(233t) Continuous Manufacturing of Co-Crystals in Twin Screw Extruder: A Case Study

Authors: 
Darwish, S., Bernal Institute, University of Limerick
Shaikh, R., University of Limerick
Kuhs, M., Bernal Institute, University of Limerick
Croker, D., University of Limerick
Walker, G., Bernal Institute, University of Limerick
Co-crystals are crystalline materials, comprised of two or more components that are solids at room temperature and held together by noncovalent forces. A pharmaceutical co-crystal consists of an active pharmaceutical ingredient and a pharmaceutically acceptable co-former. Nowadays, pharmaceutical co-crystals are becoming an integral part in pharmaceutical strategies as they can improve the physicochemical properties of the API.Wet granulation is a widely used process in the pharmaceutical industry and its main goal is to produce granules from fine particles of active pharmaceutical ingredients (API) and excipients using a granulation liquid. In a twin screw extruder, the process is undergone under the high shear forces exerted by the screws on the particles.

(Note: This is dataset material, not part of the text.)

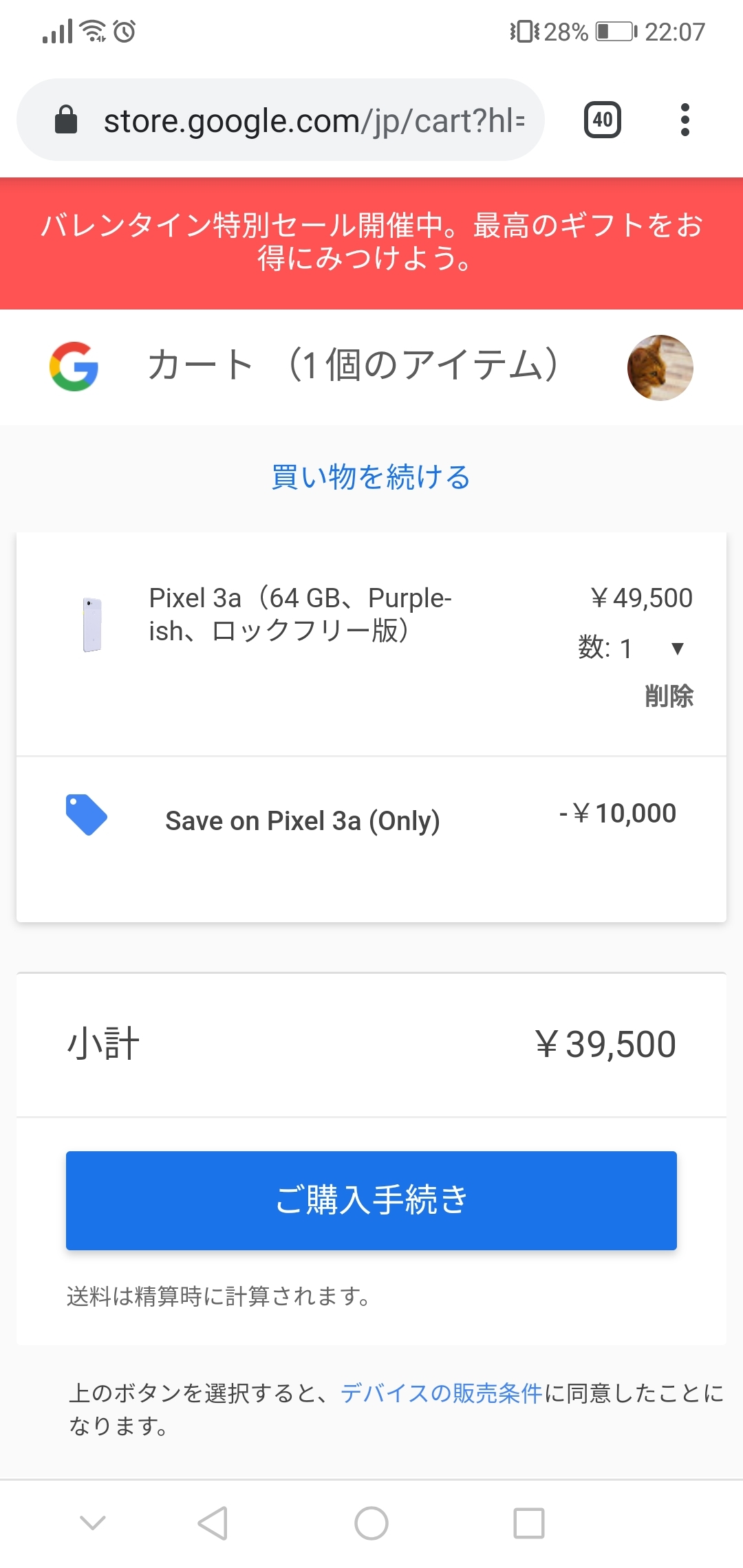Image resolution: width=743 pixels, height=1568 pixels.
Task: Hide navigation bar with down chevron
Action: coord(93,1523)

The main aim of this study is to investigate and develop novel processes for continuous pharmaceutical processing of co-crystals. Wet granulation was chosen as a manufacturing method since it combined synthesis and granulation in a single continuous operation step. A 12 mm twin screw extruder (Three-Tec, Switzerland) with a length-to-diameter ratio of 40 was used for the manufacturing of the granules.A novel Theophylline-Aspirin (THP-ASP) model system was selected for the study. The effects of different process parameters (feed rate, screw speed, liquid-to-solid ratio) and formulation parameters (API and co-former ratio) on the final granules properties and the extent of conversion were investigated. Particle size distribution was analysed using Microtrac particle size analyser. The solid state form of the final granules was characterised with various techniques, including DSC, and PXRD.